Would you retype the listing below word for word, without any of its pictures?

(GIVEN ENTRIES Opens)

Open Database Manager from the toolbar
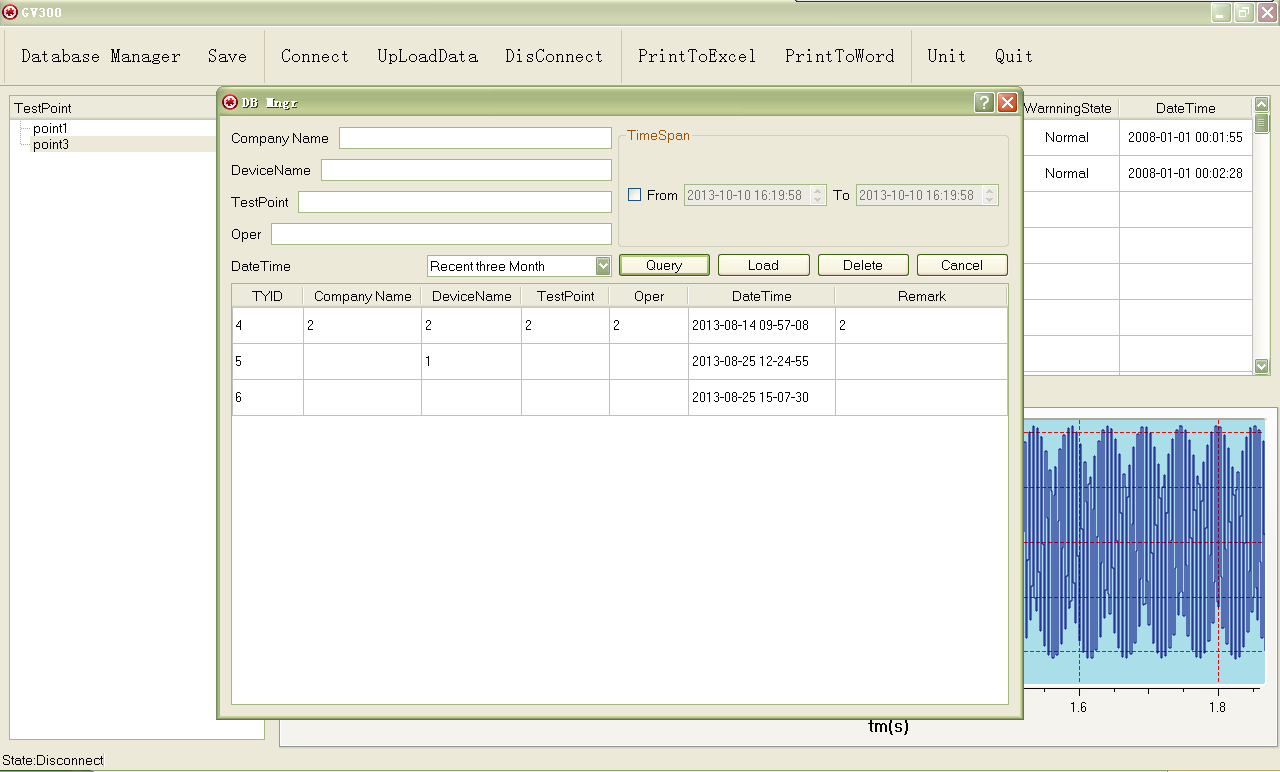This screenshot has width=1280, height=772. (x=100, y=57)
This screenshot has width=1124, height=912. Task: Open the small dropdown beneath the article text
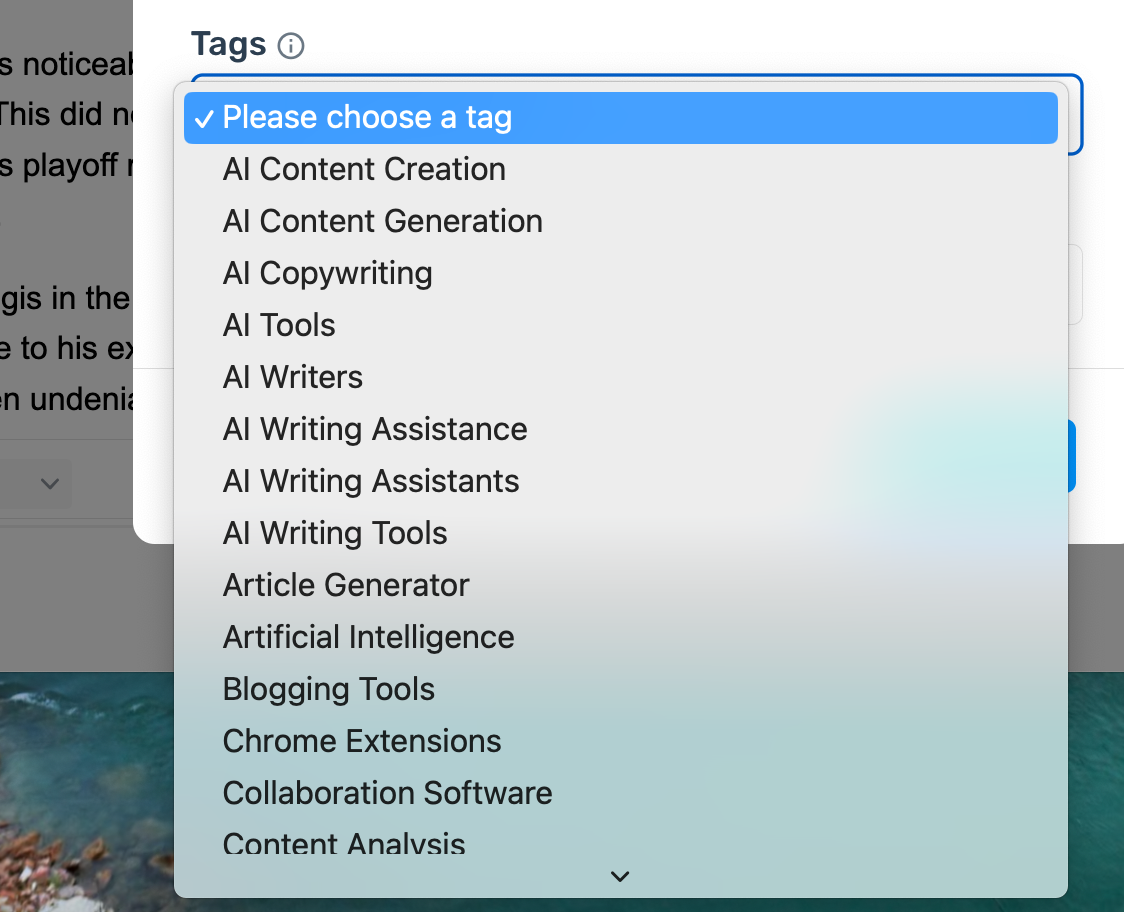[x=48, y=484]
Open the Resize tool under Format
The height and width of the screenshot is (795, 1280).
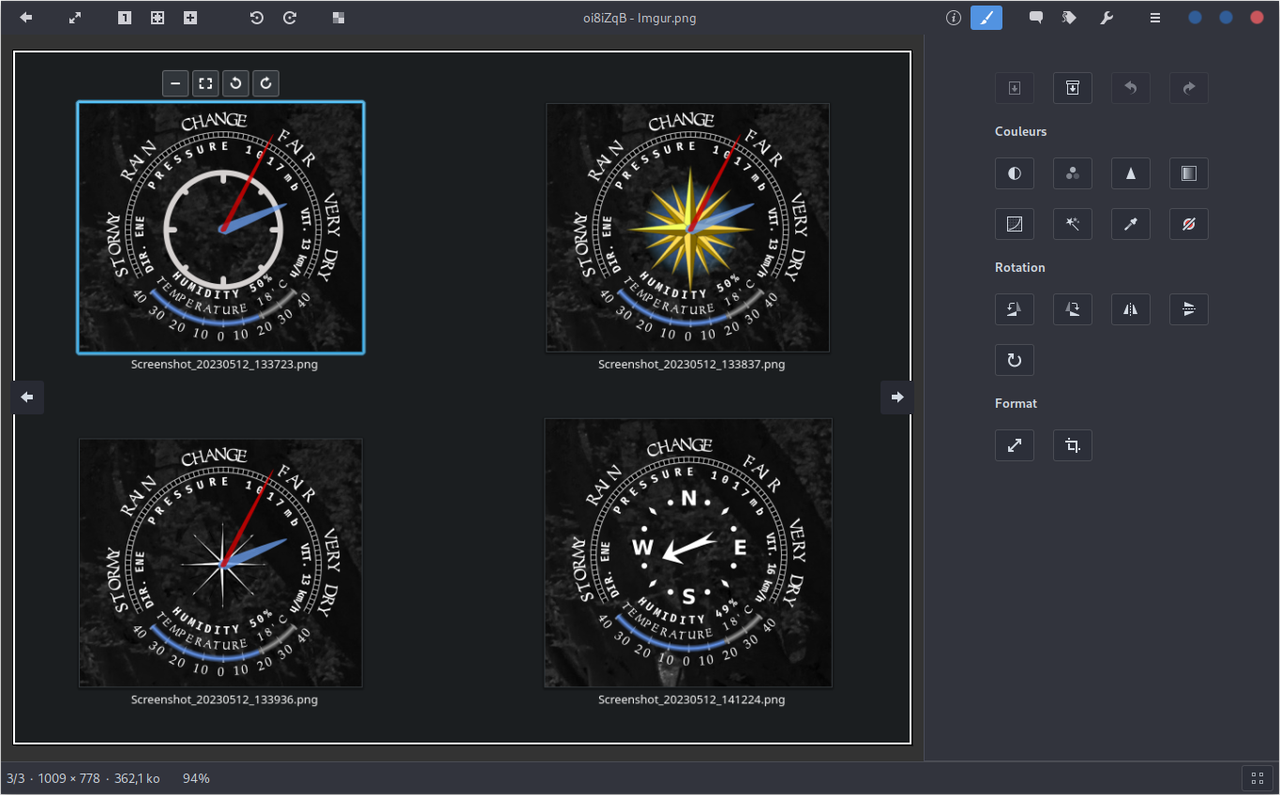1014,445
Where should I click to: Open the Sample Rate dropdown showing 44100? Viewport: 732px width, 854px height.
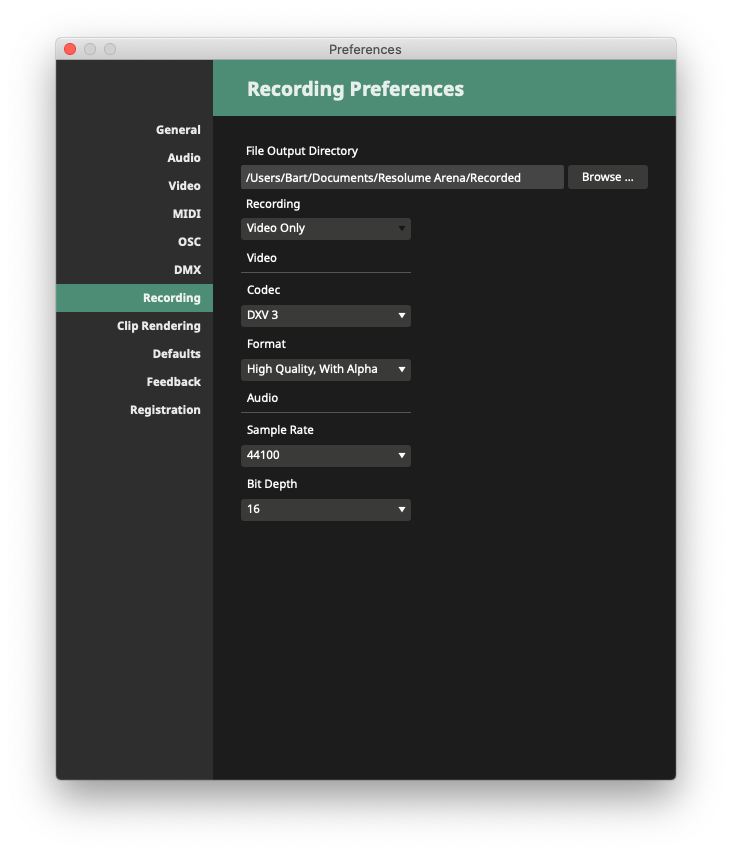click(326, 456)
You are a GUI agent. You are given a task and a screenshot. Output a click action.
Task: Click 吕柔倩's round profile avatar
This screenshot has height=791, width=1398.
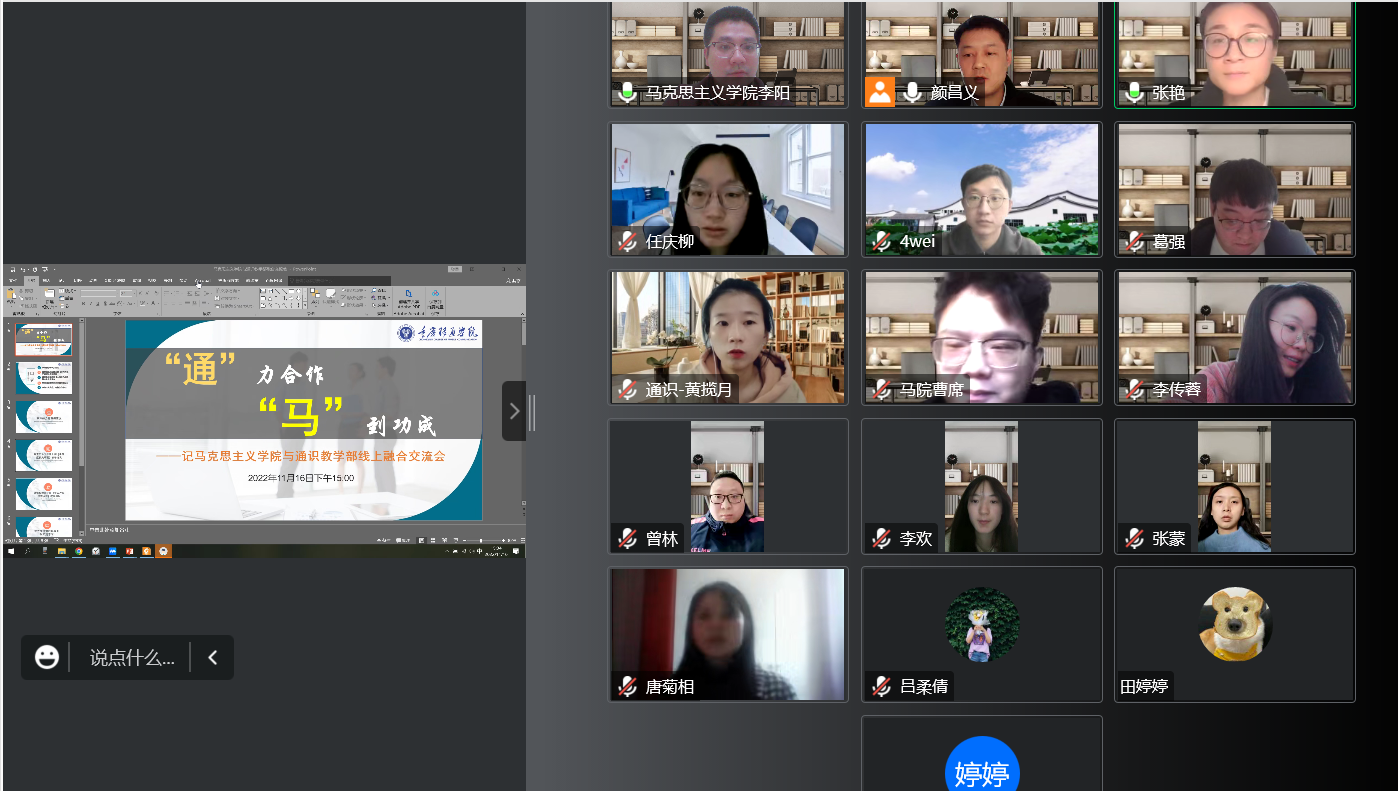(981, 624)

(GIVEN ENTRIES Closes)

RESPONSE TO THE EXERCISE:
Open Database Manager from the toolbar
This screenshot has width=1280, height=772. (x=100, y=57)
This screenshot has width=1124, height=912. Task: Open the small dropdown beneath the article text
[x=48, y=484]
Open the Resize tool under Format
The height and width of the screenshot is (795, 1280).
1014,445
Where should I click to: Open the Sample Rate dropdown showing 44100? Viewport: 732px width, 854px height.
click(326, 456)
You are a GUI agent. You are given a task and a screenshot. Output a click action.
Task: Click 吕柔倩's round profile avatar
This screenshot has height=791, width=1398.
(981, 624)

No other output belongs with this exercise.